Why in News: The Union Cabinet advanced by five years its target for achieving 20% ethanol blending in petrol.
- The amended National Biofuel Policy-2018 has now set the new target for 2025-26 instead of 2030, apart from allowing more feedstock for the production of biofuels and export of biofuels in specific cases
National Biofuel Policy
- The National Biofuel Policy is aimed at reducing dependence on imports by encouraging fuel blending.
- With bioethanol, biodiesel and bio-CNG in focus, its key parts include the Ethanol Blending Programme (EPB), production of second-generation ethanol (derived from forest and agricultural residues), increasing capacity for production of fuel additives, R&D in feedstock, which is the starting material for ethanol production, and financial incentives for achieving these goals.

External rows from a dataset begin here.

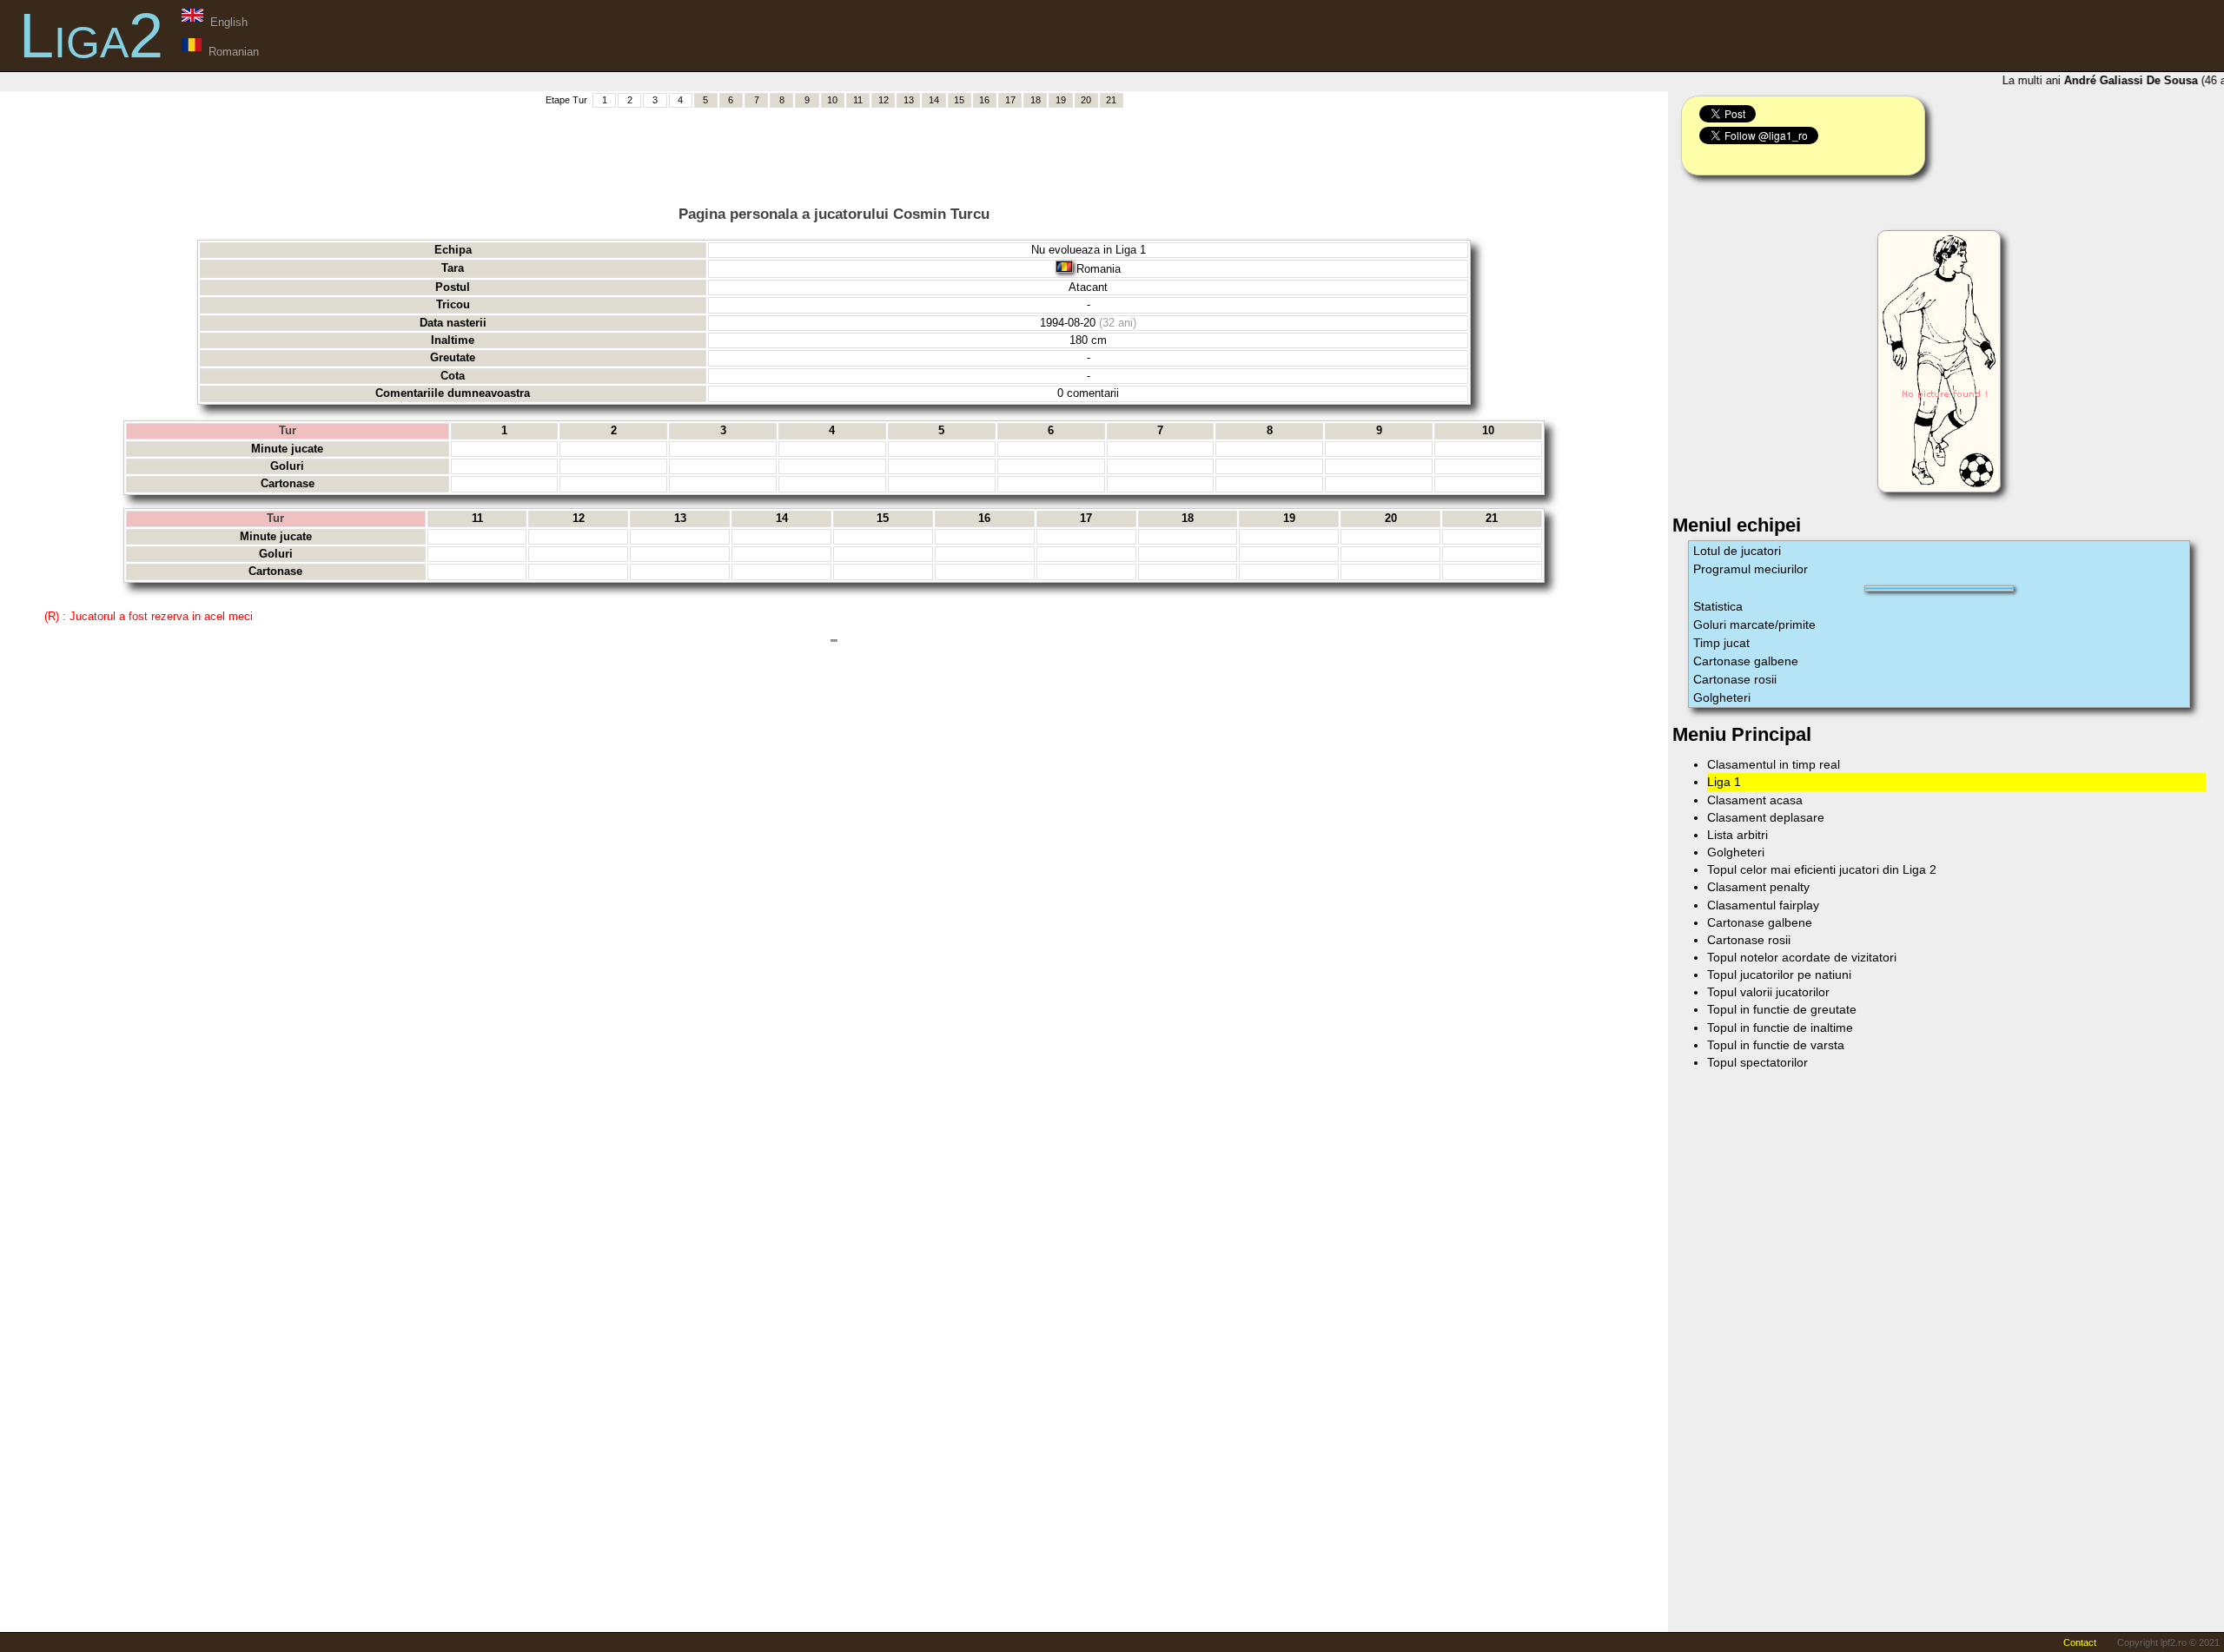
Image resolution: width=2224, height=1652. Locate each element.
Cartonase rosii (1735, 679)
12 (883, 100)
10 (832, 100)
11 (858, 100)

- Molasses is the sticky liquid formed during sugar production from cane juice, and depending on the percentage of sugar left, it is categorized as B heavy and C. Molasses is the feedstock used by sugar mills to produce ethanol.

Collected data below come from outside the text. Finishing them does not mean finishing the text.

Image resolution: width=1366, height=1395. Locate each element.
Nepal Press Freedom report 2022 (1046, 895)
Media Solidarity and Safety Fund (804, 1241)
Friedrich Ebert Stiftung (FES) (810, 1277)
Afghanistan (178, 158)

- The policy also allows usage of excess rice or damaged foodgrains as feedstock for ethanol production.
- The National Biofuel Coordination Committee (NBCC), with the Union Minister for Petroleum and Natural Gas as its head, is the agency to coordinate this blending programme.
What amendments have been made?
- The most important amendment has been advancing the 20% blending date by five years from Ethanol Supply Year (ESY) 2030 to 2025-26.

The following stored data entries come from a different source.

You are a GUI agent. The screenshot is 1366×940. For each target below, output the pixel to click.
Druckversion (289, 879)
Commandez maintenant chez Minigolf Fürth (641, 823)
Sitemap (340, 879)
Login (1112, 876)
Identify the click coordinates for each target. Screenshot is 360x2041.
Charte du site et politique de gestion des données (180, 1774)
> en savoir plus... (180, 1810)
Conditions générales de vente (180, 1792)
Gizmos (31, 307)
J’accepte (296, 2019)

- Introduction of more feedstock for production of biofuels; production of biofuels under the ‘Make in India’ programme in Special Economic Zones, Export Oriented Units; and permission to allow export of biofuels in specific cases are some other changes.
- NBCC, the Committee has now been given the permission to change the policy which it earlier lacked.
What is the current blending status?
- As on May 8, the all India average blending as per the Ministry of Petroleum and Natural Gas stands at 9.90%.
- Ethanol derived from sugarcane juice/sugar syrup and from C heavy molasses forms the bulk of this supply, with that from surplus rice and damaged foodgrains being a distant second.